══ EXCERPT ══

Redefining Manhood: How to Promote Healthy Masculinity Among Boys
Last updated: April 2020
Whether they are being told to “be a man,” “toughen up” or that “boys don’t cry,” young men are often on the receiving end of messages that create rigid rules around masculinity.
A study published in the Open Journal of Social Science Research (OJSSR) analyzing men and masculinity in modern society described masculinity as “a set of stage directions, a ‘script’ men learn to perform” in order to gain entry into the world of men. However, the behaviors governed by traditional gender roles that many young men learn to perform can be harmful, such as suppressing their basic human need to express themselves emotionally.
This kind of harmful masculinity is rooted in negative aspects of traditional masculinity that pressure boys and men to live up to an unattainable standard of manhood, often isolating them, damaging their self-esteem and creating a domino effect of adverse behavioral, physical and public health outcomes. But, by reframing as positive assets those traits that are typically looked down upon, boys and men can overcome problematic learned behaviors and become more accepting of who they are. In this piece, we chatted with experts in counseling and psychology about the roots of toxic masculinity and how counselors and school counselors can help address the problem.
How Do Gender Norms Influence Masculinity?
To understand masculinity, it’s important to acknowledge gender norms. In a 2015 study “Measurement of Masculinity Ideologies: A Critical Review,” the authors highlight the numerous instruments that psychologists use to measure masculinity ideologies. Each measures masculinity in a slightly different way. Developed by Robert Brannon and Samuel Juni, the Brannon Masculinity Scale (BMS) is among the tools used to measure attitudes about traditional American masculinity, examining the four themes related to what Americans think a man is supposed to be and how they should act.
According to the Brannon Masculinity Scale, men should:
The Big Wheel
- Be the breadwinner and provide for their families.
- Aim to be admired and respected.
The Sturdy Oak
- Be tough, physically strong, and capable of handling pain.
- Be “male machines” — strong, confident, decisive workers.
No sissy stuff
- Avoid femininity and engaging in feminine activities.
- Conceal their emotions and never show feelings.
Give 'em Hell
- Be courageous, aggressive, and forceful, capable of engaging in violence if necessary.
While there are aspects of these norms that aren’t necessarily negative and harmful, it’s the rigidity of the definition of masculinity that can become troubling and toxic. As the OJSSR study notes, men may construct their identity and derive self-worth from what they can contribute to social structures like family and career. In the process, they may lose some of their multidimensionality.
Thomas Haller, psychotherapist and author of Dissolving Toxic Masculinity, explained that this rigidity positions men to let only one part of their being out. Consequently, men aren’t embraced as full, complete human beings that are capable of being loving, gentle, and understanding.
“Toxic masculinity pigeonholes men into thinking there’s only one way to be,” Haller said. “You have to be strong, powerful, unrelenting, and never show emotions. But with that, we lose our variety and diversity as men.”
And society pushes that standard of masculinity on males at a young age.

═══
══ INFORMATION SUPPLIED ══

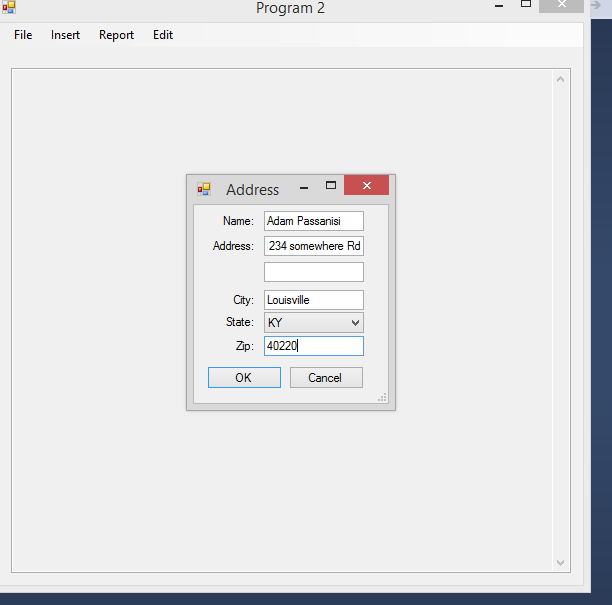Focus the first Address line field
The width and height of the screenshot is (612, 605).
point(313,246)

═══

## USING THE INFORMATION
A. In the article on healthy masculinity, who developed the Brannon Masculinity Scale?
B. Carry on the article on healthy masculinity from its last sentence.

## RESPONSE LIST
A. Robert Brannon and Samuel Juni.

B.
“If boys express aspects of their gender experience that go against traditional gender expectations, they’re shamed and there’s a penalty for that,” said Matt Englar-Carlson, professor of counseling and director of the Center for Boys and Men at California State University at Fullerton. “A lot of boys quickly learn to overconform to more rigid gender roles because it’s safe.”
Englar-Carlson is one of five authors of the American Psychological Association’s (APA) first-ever guidelines for psychological practice with boys and men (PDF, 32 KB). Although toxic masculinity itself is not explicitly defined in the APA guidelines, the research indicates that negative aspects of traditional masculinity mirror many of the traits examined in the BMS including:
- Lack of emotional sensitivity
Again, displaying any of these traits isn’t necessarily harmful. But the tendency to overconform comes at a price. According to the APA, men who engage in unhealthy levels of any of these traits are often more likely to experience:
- Cardiovascular problems
- Harsh discipline at school
- School dropouts
- Substance misuse
- Early mortality
- Risk of becoming victim to crimes
“These aspects of male socialization essentially encourage men to act out against themselves and against other people, including accepting violence and intimidation or being overly competitive,” Englar-Carlson said. “Harmful phrases like ‘man up’ reinforce rigid expectations in terms of who boys are and it also excuses behavior.”
What Are the Mental and Emotional Effects of Rigid Gender Norms for Men?
“If you want to effectively understand males, you have to understand shame,” Englar-Carlson said. “It’s not only how boys and men experience shame externally but also how internally they shame themselves.”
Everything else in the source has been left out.